Pour son premier roman traduit en français,
Anthony McCarten est loin du zéro pointé. Au contraire,
Objectif zéro arrive à faire souffler un vent nouveau dans le thriller.
Un zeste de dystopie, une pincée d'anticipation, une louchée d'espionnage, de bonnes gouttes d'action. Secouez le tout et vous obtiendrez un cocktail détonant.
Imaginez une sorte de cache-cache à l'échelle d'un continent. Une expérience lancée par la CIA acoquinée à un géant des nouvelles technologies et des réseaux sociaux. Une sorte de partenariat public-privé à la sauce américaine.
Un grand « jeu » est lancé, avec comme objectif affiché de démontrer que les GAFAM peuvent proposer des technologies pour sécuriser le pays.
Dix candidats soigneusement sélectionnés doivent tenter de disparaître durant 30 jours. S'ils sont tous attrapés avant ce terme par la société Fusion, elle pourra vendre ses technologies à coups de milliards au gouvernement US. Si l'un des candidats arrive à déjouer l'armada de drones, caméras, enquêtes, il se verra offrir 3 millions de dollars.
Même si on va suivre de temps en temps ces différentes personnes, avec chacun leur technique plus créative et originale les unes des autres, la traque va se focaliser sur une banale bibliothécaire.
Une amoureuse des livres à l'ère du numérique, qui va pourtant arriver à déjouer la plupart des méthodes de traque. A se faire arracher les cheveux des chasseurs, surtout le patron de Fusion, qui va peu à peu dévoiler son vrai caractère.
Parce que rien n'est aussi clair dans cette affaire, et les dés sont pipés. de lourds secrets vont faire s'emballer la machine.
L'idée d'une fusion des services de renseignements et de l'économie de marché est excellente, surtout de la manière dont l'auteur la traite.
450 pages qu'on avale goulûment, à coups de chapitres courts, d'un rythme qui ne faiblit pas.
Du vrai thriller d'action, mais pas que.
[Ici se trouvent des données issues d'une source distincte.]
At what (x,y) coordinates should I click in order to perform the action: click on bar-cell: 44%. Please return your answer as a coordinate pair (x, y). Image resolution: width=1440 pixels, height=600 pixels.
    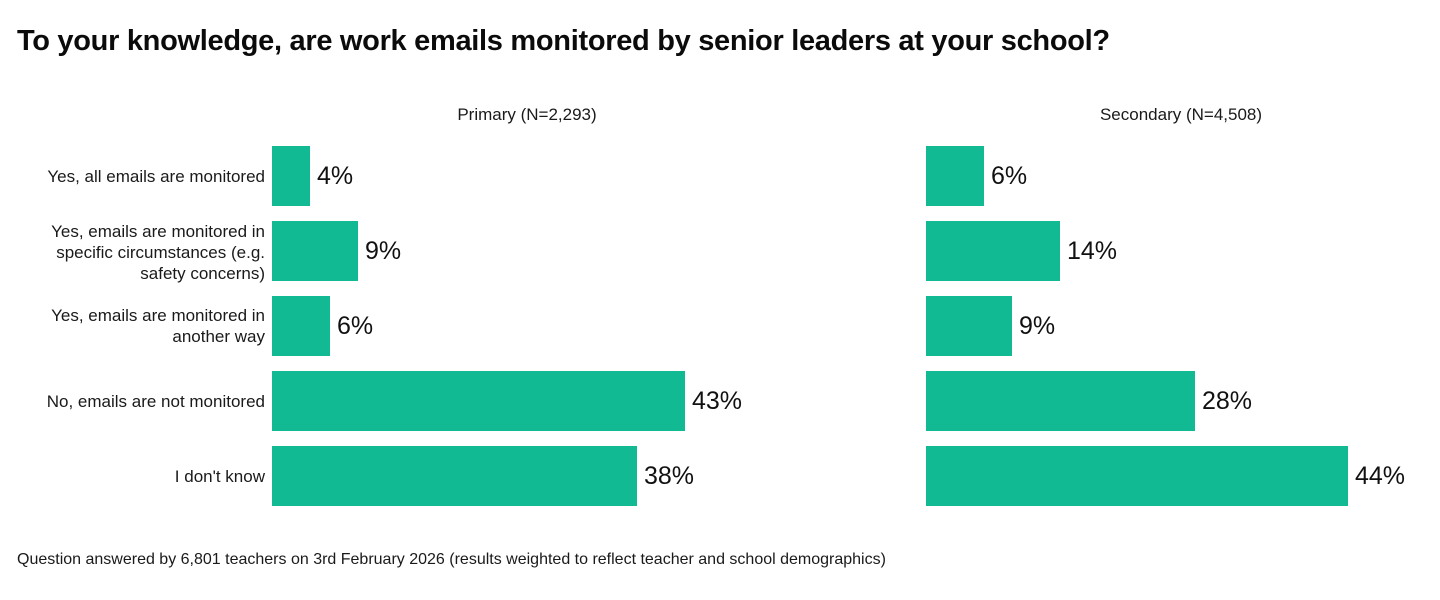
    Looking at the image, I should click on (1183, 476).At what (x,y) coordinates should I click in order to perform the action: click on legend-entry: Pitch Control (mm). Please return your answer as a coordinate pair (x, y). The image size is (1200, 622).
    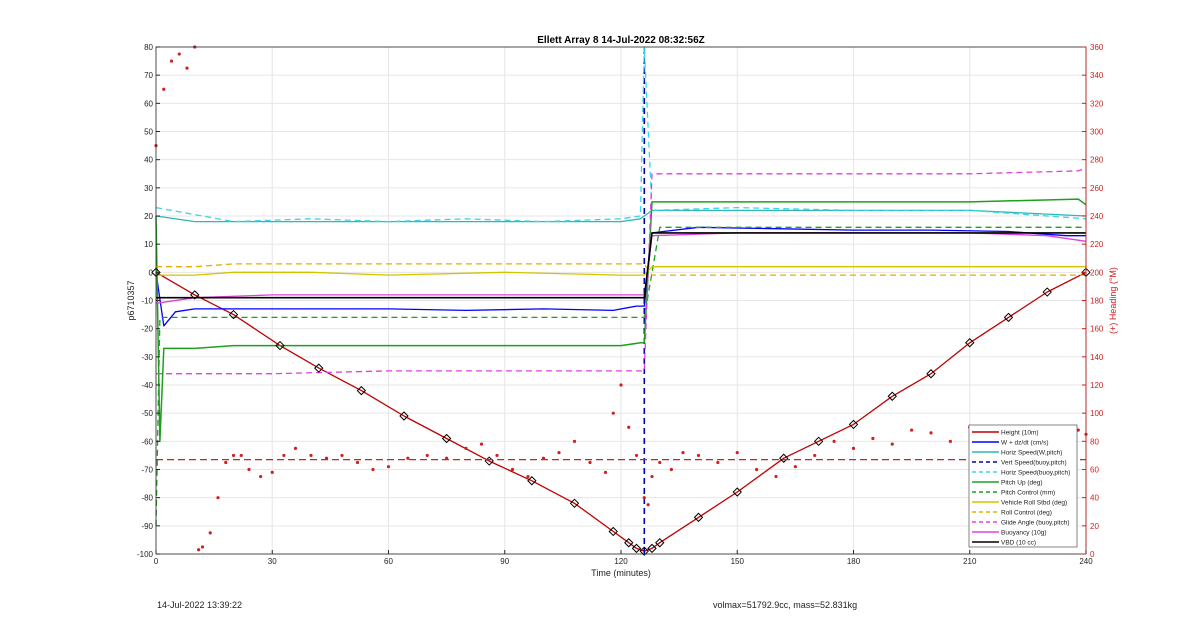
    Looking at the image, I should click on (1028, 494). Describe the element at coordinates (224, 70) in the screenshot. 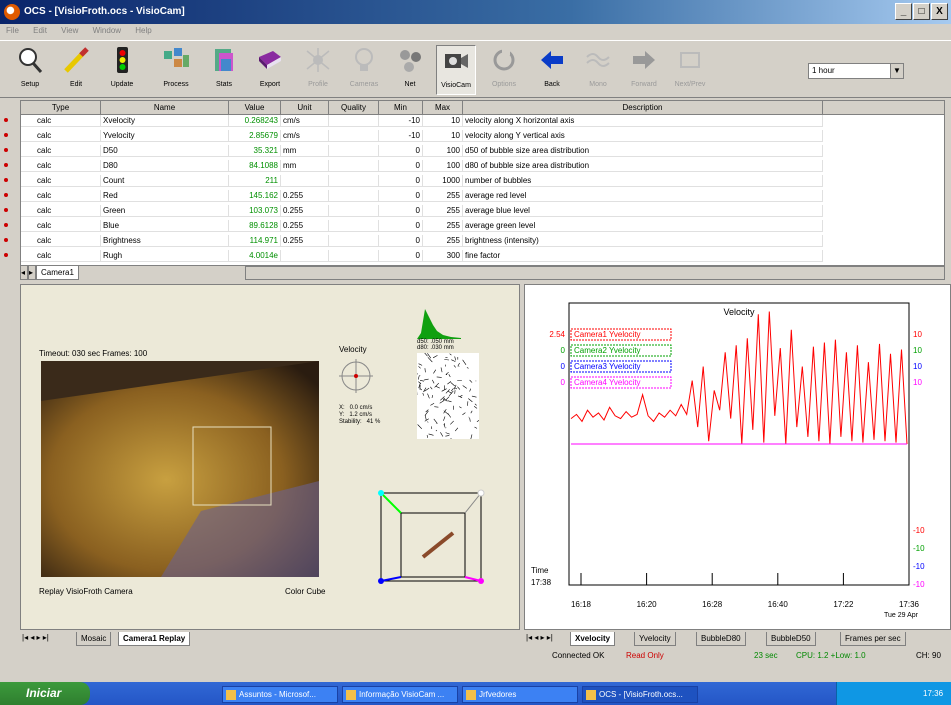

I see `stats-button: Stats` at that location.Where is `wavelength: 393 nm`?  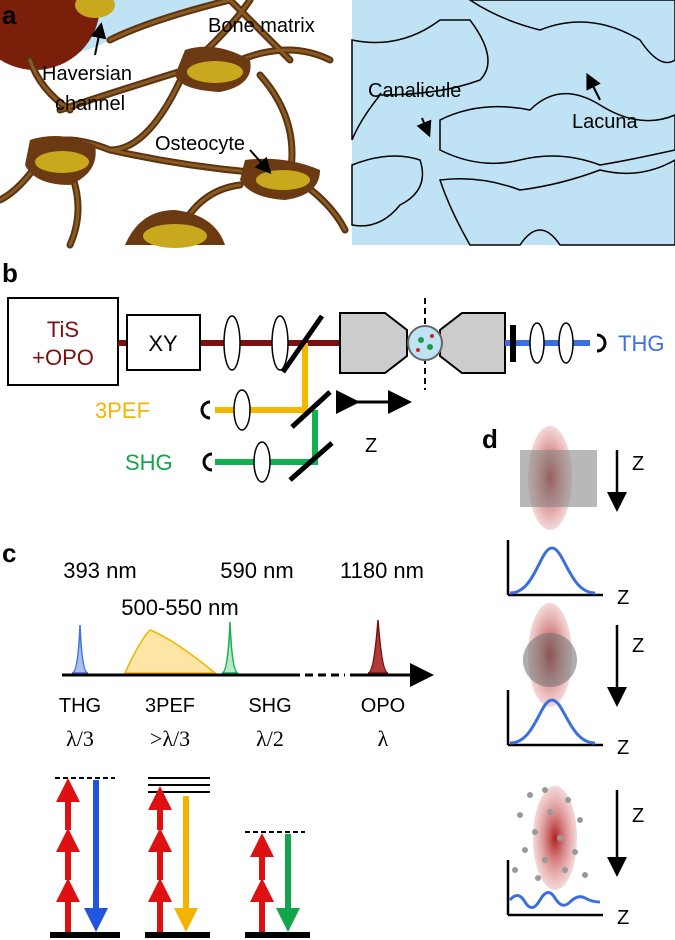
wavelength: 393 nm is located at coordinates (100, 570).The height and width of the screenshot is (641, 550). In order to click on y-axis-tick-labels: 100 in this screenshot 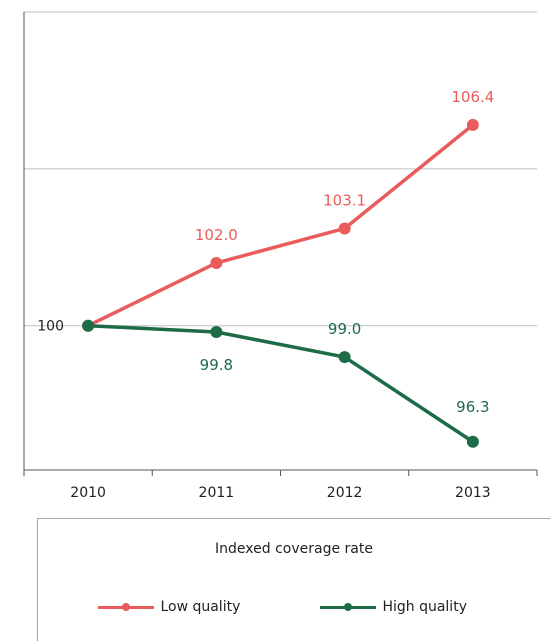, I will do `click(50, 327)`.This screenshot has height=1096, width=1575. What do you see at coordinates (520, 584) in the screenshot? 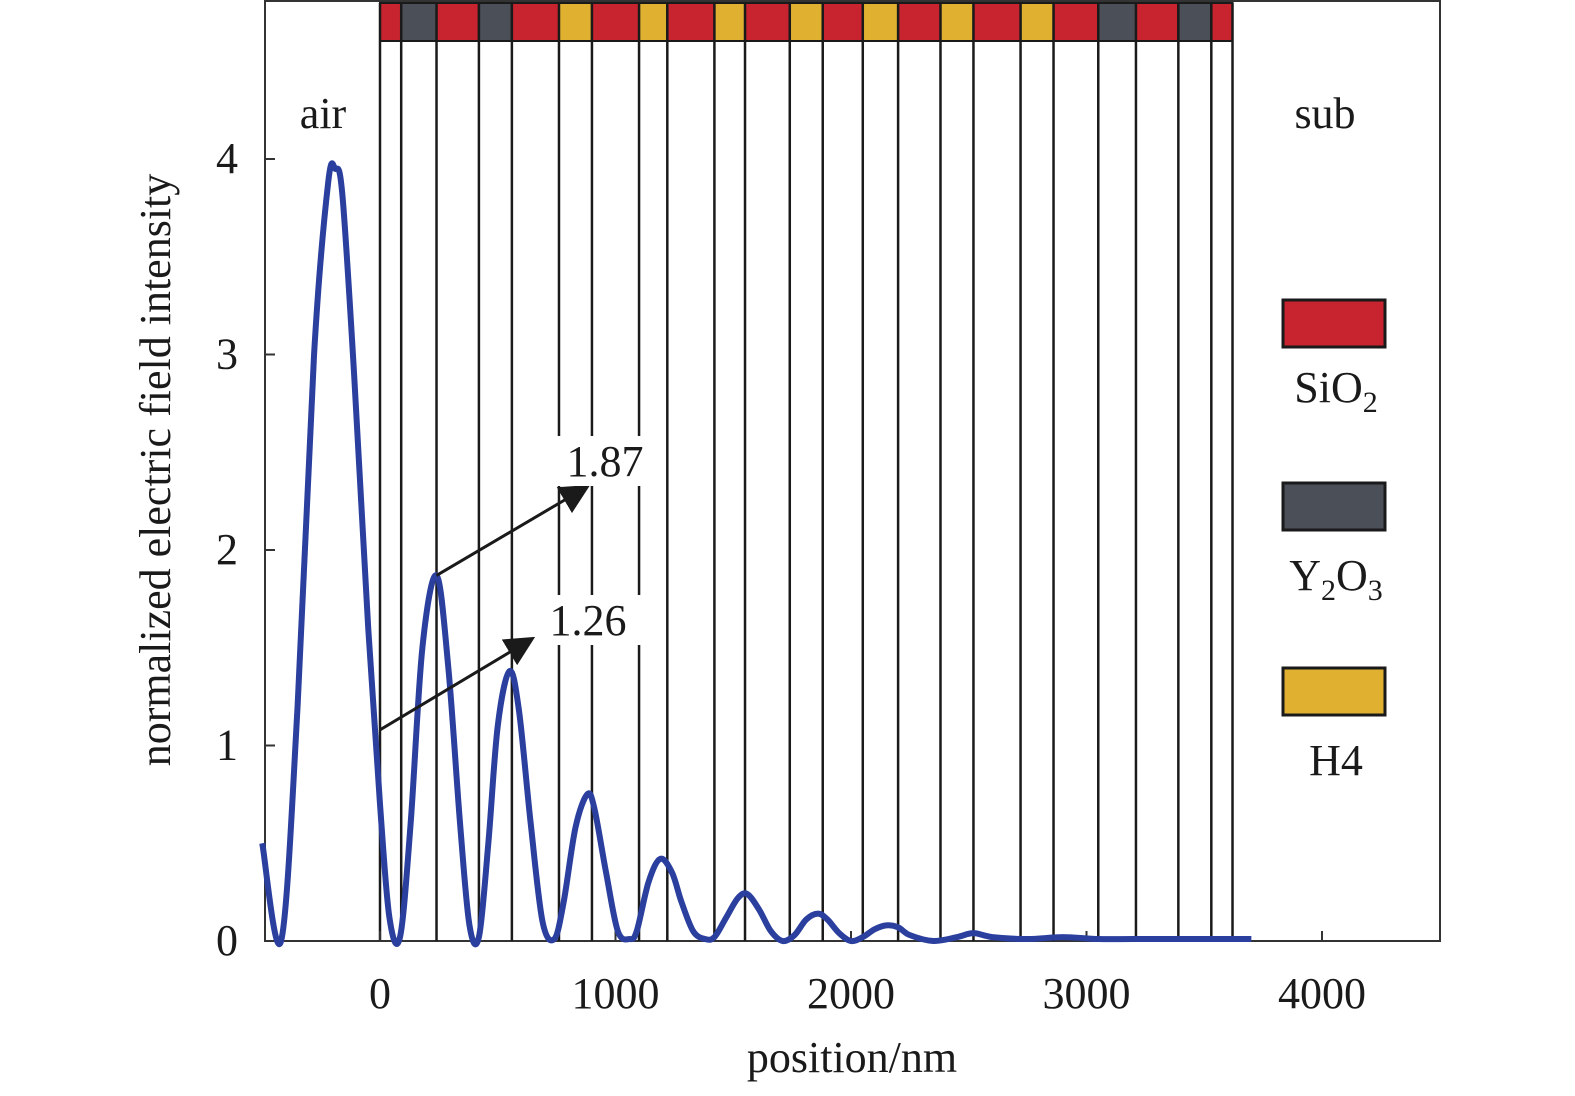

Les piques de réflexions sont lancées dans ce qui pourrait arriver très vite dans le réel. Une tentative de contrôle des populations, en version 1984 2.0, où c'est le capitalisme qui décide de la sécurité même d'un pays.
Jusqu'à prendre le risque de fournir à une entreprise tout ce qui constitue la vie de chaque américain, à un géant du web de devenir le voleur ultime de données.
Pour rappel, la CIA est interdite d'action sur le sol national, ce marché servant à détourner cette règle, au point même de le cacher au congrès. Imaginez les dérives…
L'écrivain est néo-zélandais, ce qui lui permet sans doute de poser un regard différent et appuyé sur la société ricaine. Avec une adresse de tous les instants.
Ces candidats sont consentants, par appât du gain ou en imaginant aider à sécuriser un pays. Rendre le monde meilleur par la peur de se faire prendre ?
Dans nos sociétés où le droit à l'intimité est en train de disparaître, où la soumission est volontaire, le point de bascule imaginé est à nos portes.
L'auteur dit des choses, mais cherche avant tout à proposer un vrai thriller qu'on ne peut pas lâcher, paranoïaque, surprenant, mené tambour battant. Son personnage de jeune bibliothécaire est épatant et bien moins lisse qu'il n'y paraît. Parce qu'il n'y a pas que le gouvernement qui trame des choses en secret.
Objectif zéro est un formidable roman qui chasse sur plusieurs terres.
Anthony McCarten réalise l'exploit de fusionner plusieurs styles de thrillers pour développer une histoire prenante et qui sort vraiment des sentiers battus. Avec un réel don pour la narration, pour au final un livre qui coche toutes les cases du bon divertissement qui fait aussi réfléchir. Excellent.